The Vikings WR group certainly has more depth behind Thielen and Diggs than it has in years past, all thanks to a great draft and a nice FA pickup.


Tight Ends: B+


When Adam Thielen got injured, Kirk Cousins said that the Vikings had to”reinvent themselves.” For offensive coordinator Kevin Stefanski this meant utilizing TEs more in the passing game. 


Minnesota has one of the deepest TE rooms in the league after they drafted Alabama’s Irv Smith Jr. in the second round last spring and extended old-reliable Kyle Rudolph. 


Throughout the first half of the season, tight end production was low because of the run focused offense with focus on the outside with Diggs and Thielen. In the last six weeks, however, Smith and Rudolph have combined for six touchdowns and 347 yards. 


Rudolph the red zone reindeer has been the much needed red zone target and Smith just creates mismatches across the field. 


Lots were confused when the Vikings drafted Smith and then proceeded to extended Rudolph, but the reason is clear: they are complementary tight ends. Having them both on the field at the same time, in addition with the rest of the star power on this offense can put defenses into some dilemma. 


Offensive Line: B


The story surrounding the Minnesota Vikings all offseason was in regards to the offensive line. This was the most clear downfall of the team last season and all eyes were on the front office to right their wrongs.


Vikings GM Rick Spielman did a fantastic job trying to improve the starting five. He went out and drafted Garrett Bradbury with the 18th overall pick in the draft. Bradbury was said to be the best center coming out since Alex Mack and Jason Kelce. 


After a rough start and a “welcome to the NFL” moment, the rookie has started to settle in and play like the center the Vikings drafted him to be.


With the choice of Bradbury, Pat Elflein was slated to be the LG, the position he played in college and he’s been the weakest link the OL and possibly the entire offense. Elflein himself has already allowed five sacks and six penalties that have killed drives.


When Rick Spielman used the minimal cap space Minnesota had to sign Josh Kline to a deal, most people laughed off the signing thinking of the 2018 Kline who played for the Tennessee Titans and was an absolute disaster. However, the Vikings seem to have gotten the 2015 version of Josh Kline who was with the New England Patriots when they won the Super Bowl.
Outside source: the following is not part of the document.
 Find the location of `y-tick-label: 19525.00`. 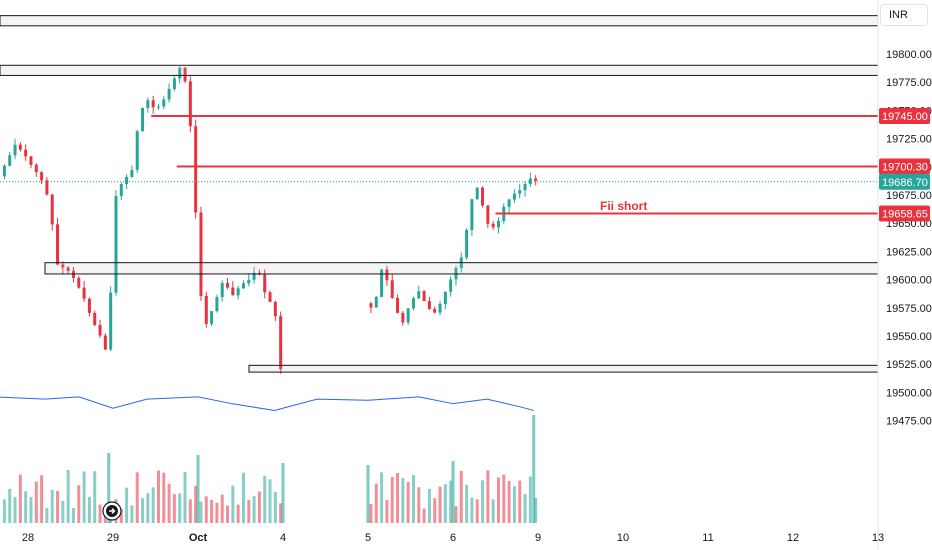

y-tick-label: 19525.00 is located at coordinates (909, 365).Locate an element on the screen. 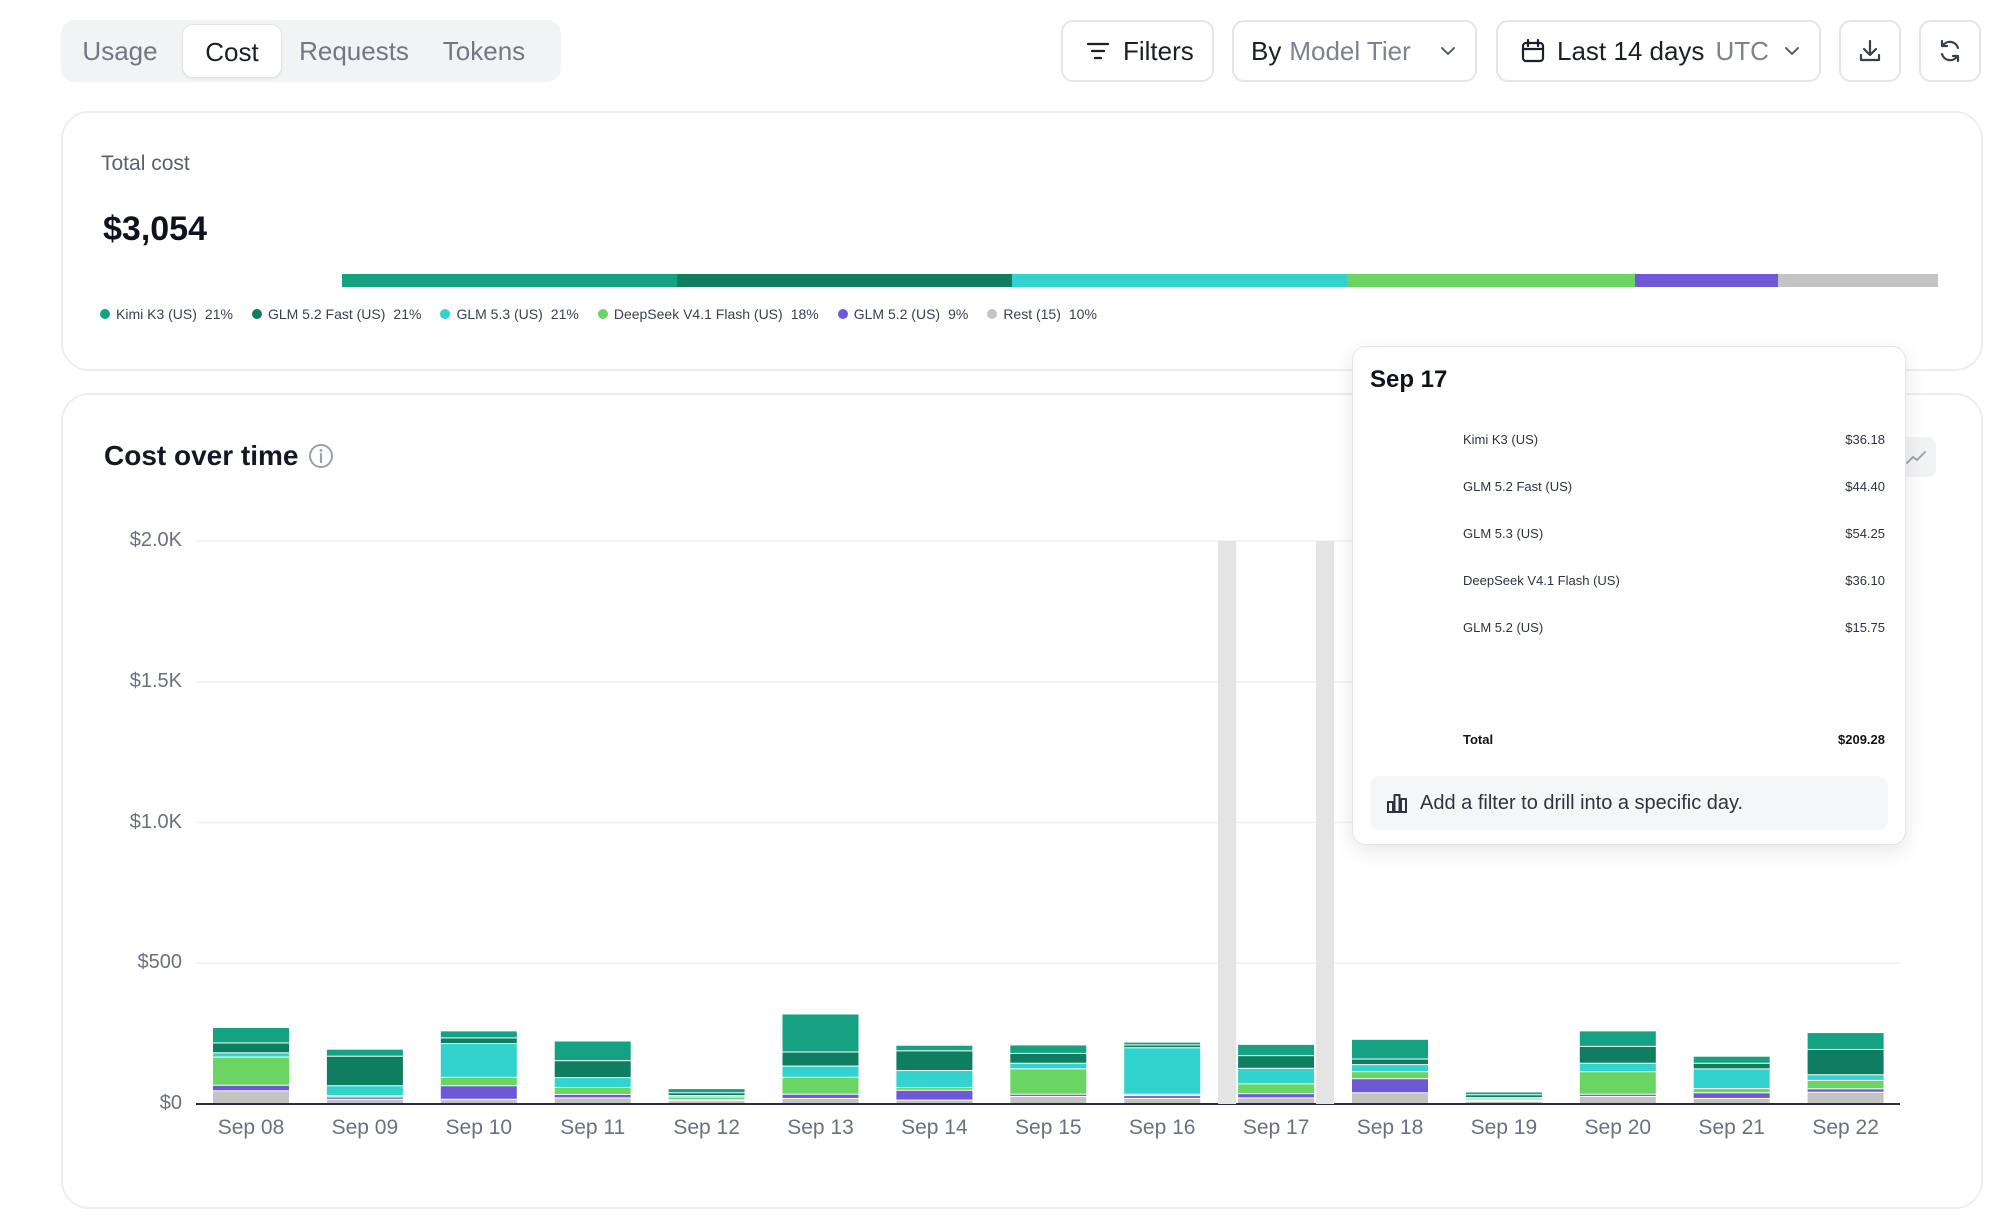  y-tick-label: $2.0K is located at coordinates (156, 540).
Kline has been a massive upgrade over Mike Remmers and his presence has paid dividends to this team. The only issue is that Kline has missed time this season due to two concussions. In his absence, Dakota Dozier has been serviceable.


The strength of this offensive line comes in the tackles. Riley Reiff had a down year last year but has bounced back and done a nice job protecting Cousins’ blind side.


Brian O’Neill, the second round pick in 2018 out of Pittsburgh has been nothing short of awesome. The young tackle, predicted to be a project, has turned some heads as he still has yet to give up a sack his entire career. 


The mobility of this OL helps the Vikings establish their zone scheme and move players to get to the second level with ease. A lot of the RB success can be attributed to this. All in all, the offensive line has been a big plus from last year. Spielman quietly made big changes without signing big names to big contracts.


Coaching: A-


When the Vikings brought in Gary Kubiak, people worried there might be a power struggle between Kubiak, Stefanski and Zimmer if things went haywire, however, it has been the complete opposite. 


After the team stated 2-2, there has been nothing but unity between the coaches. Kubiak’s outside zone scheme has helped this team revamp its run game and provide support that Kirk Cousins has never had in his career.

Somehow, the Vikings offense has molded into the strength of this team, especially with the defense playing some of its worst football under Mike Zimmer. As long as the Vikings are winning games, however, there's no problem with the new identity of your favorite team. We just keep watching.